— Problem statement —
Each line from the start of the data below through the one containing "Given: Click 'Block" must be reproduced exactly.

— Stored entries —
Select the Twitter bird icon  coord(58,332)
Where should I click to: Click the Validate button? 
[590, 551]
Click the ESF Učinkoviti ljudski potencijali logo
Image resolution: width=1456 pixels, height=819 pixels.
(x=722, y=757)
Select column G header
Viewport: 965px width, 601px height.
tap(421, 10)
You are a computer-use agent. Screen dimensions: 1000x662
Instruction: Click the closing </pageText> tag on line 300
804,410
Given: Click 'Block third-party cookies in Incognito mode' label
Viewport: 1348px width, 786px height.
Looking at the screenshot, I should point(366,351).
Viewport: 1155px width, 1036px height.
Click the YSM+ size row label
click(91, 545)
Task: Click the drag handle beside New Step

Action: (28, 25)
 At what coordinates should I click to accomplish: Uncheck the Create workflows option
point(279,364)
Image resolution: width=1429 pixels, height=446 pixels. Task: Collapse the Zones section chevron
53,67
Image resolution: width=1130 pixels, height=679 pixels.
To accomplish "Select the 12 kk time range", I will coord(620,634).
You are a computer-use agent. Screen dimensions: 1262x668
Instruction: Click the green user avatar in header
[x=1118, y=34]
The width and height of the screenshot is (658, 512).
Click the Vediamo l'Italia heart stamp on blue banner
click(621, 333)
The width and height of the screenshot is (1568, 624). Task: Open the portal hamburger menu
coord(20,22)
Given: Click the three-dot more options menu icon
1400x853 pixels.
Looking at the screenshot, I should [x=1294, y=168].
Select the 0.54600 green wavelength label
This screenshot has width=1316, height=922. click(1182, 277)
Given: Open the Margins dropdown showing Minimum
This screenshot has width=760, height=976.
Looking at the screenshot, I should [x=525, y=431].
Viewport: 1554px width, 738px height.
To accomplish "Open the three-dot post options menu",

— Response —
Select the Twitter bird icon  coord(58,332)
Where should I click to: Click the Validate button? 
[590, 551]
Click the ESF Učinkoviti ljudski potencijali logo
Image resolution: width=1456 pixels, height=819 pixels.
(x=722, y=757)
Select column G header
Viewport: 965px width, 601px height.
tap(421, 10)
You are a computer-use agent. Screen dimensions: 1000x662
Instruction: Click the closing </pageText> tag on line 300
804,410
Given: Click 'Block third-party cookies in Incognito mode' label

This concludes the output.